--- BEGIN Source excerpt ---

By Zihao Xu, Mengjia Luo, Junyan Tian, Zhaoji Xu
Pakistan, located in South Asia, holds 3,377 million tons (MMst) of proven coal reserves as of 2016, ranking 20th in the world. However, approximately 97% of the coal reserves in Pakistan are lignite, which is also known as brown coal. As Figure.1 showed, lignite is one of the lowest ranks of coal because it needs more quantity to produce the same power comparing with other kinds of coal. In this regard, it’s crucial for Pakistan to own advanced technology to transform coal and to make a better utilization of coal.
Due to the low quality of coal resources, power shortage has become a severe problem in Pakistan, which remains firmly on the agenda for scholars and policymakers. Many people in Pakistan still have limited access to electricity. According to the World Development Indicator (WDI), in 2017, only 70.8% of Pakistan’s population had access to the electricity grid, and around half of the people live in rural cannot use electricity. Solving this problem could continue to be a concern if Pakistan’s population keeps growing at the current speed. One recent ambitious effort to cope with this issue is the China-Pakistan Economic Corridor’s (CPEC) energy project. CPEC is an indispensable part of the Belt and Road Initiative (BRI). China’s Belt and Road Initiative (BRI) has been launched since 2013, aiming to enhance China’s economic power and promote friendly relationships with other countries through strengthening the infrastructure construction of participating countries. CPEC was launched in 2015 to strengthen the bond between China and Pakistan and to promote regional economic developments. Currently, the total value of CPEC projects reached $62 billion after five years’ investment from China. The most critical part of CPEC is power generation in Pakistan, as more than $33 million planned to invest in energy-related projects. The energy projects under the framework of CPEC attempts to help Pakistan overcome its long-standing power shortage.
Specifically, according to the data of Global Coal Plant Tracker, there are currently 25 coal power plants in Pakistan. Nine of them are CPEC projects, which are defined as priorities in the CPEC official website.

--- END Source excerpt ---
--- BEGIN Data ---

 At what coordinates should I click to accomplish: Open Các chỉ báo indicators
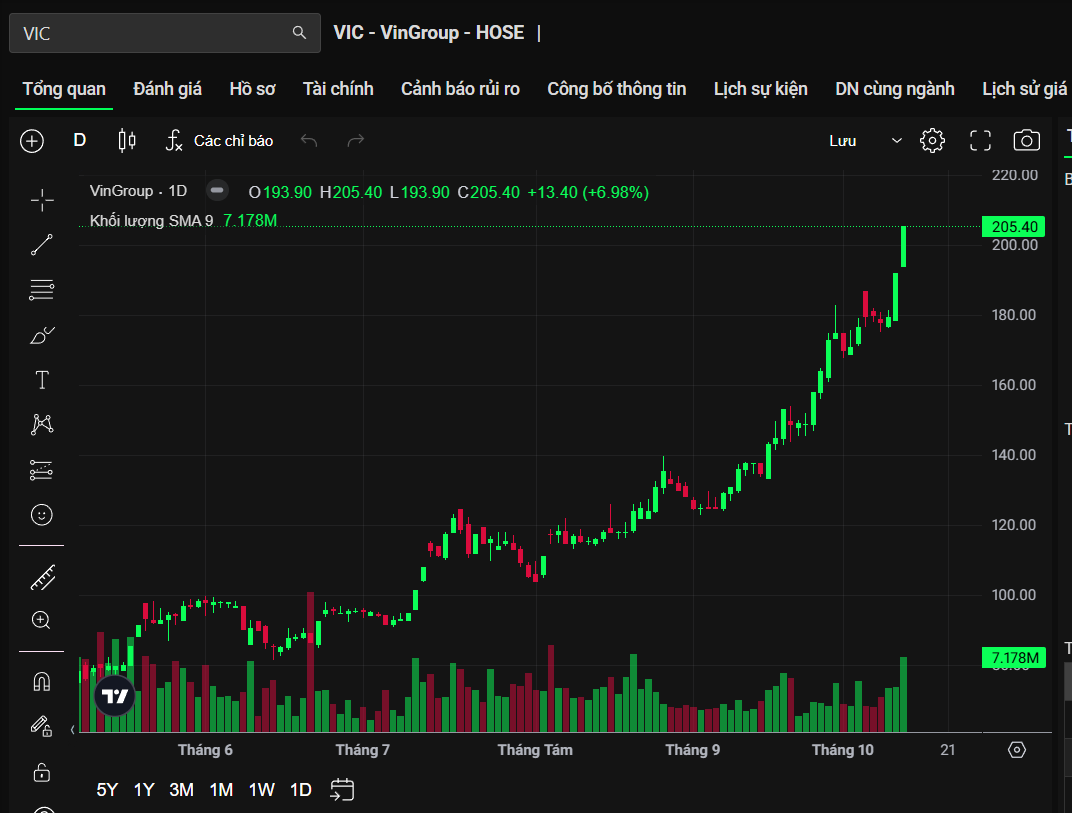point(219,141)
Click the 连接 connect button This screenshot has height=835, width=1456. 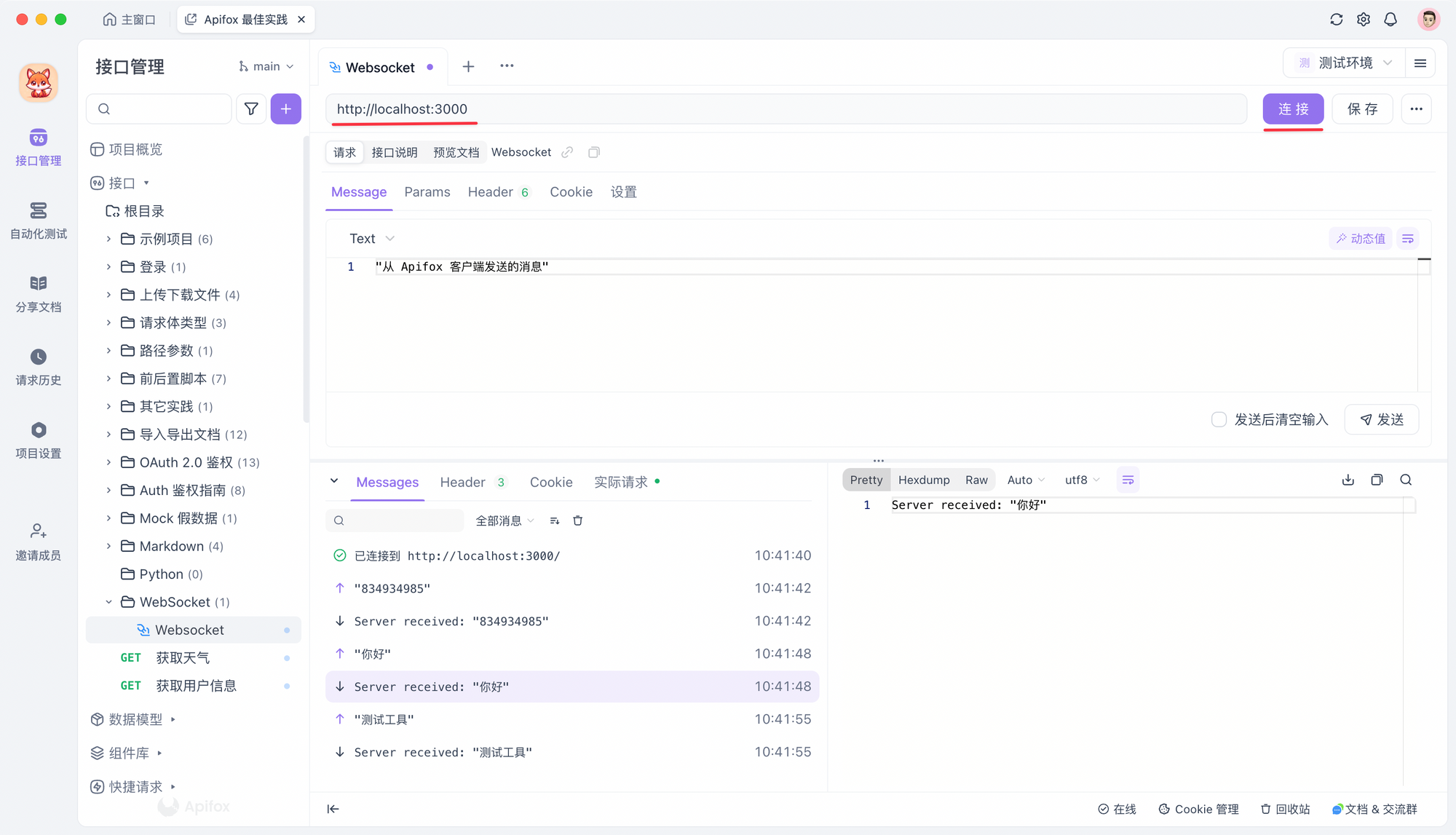tap(1293, 108)
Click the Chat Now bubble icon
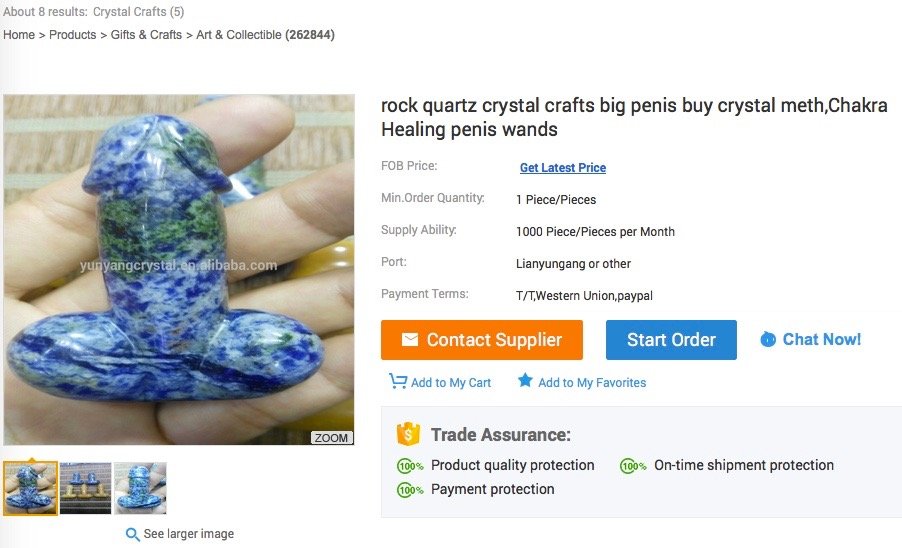This screenshot has width=902, height=548. coord(768,340)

--- END Data ---

» Set exercise
Retype the passage on Pakistan's coal and power shortage between "Specifically, according to" and "CPEC official website.", inclusive.

» Output
Specifically, according to the data of Global Coal Plant Tracker, there are currently 25 coal power plants in Pakistan. Nine of them are CPEC projects, which are defined as priorities in the CPEC official website.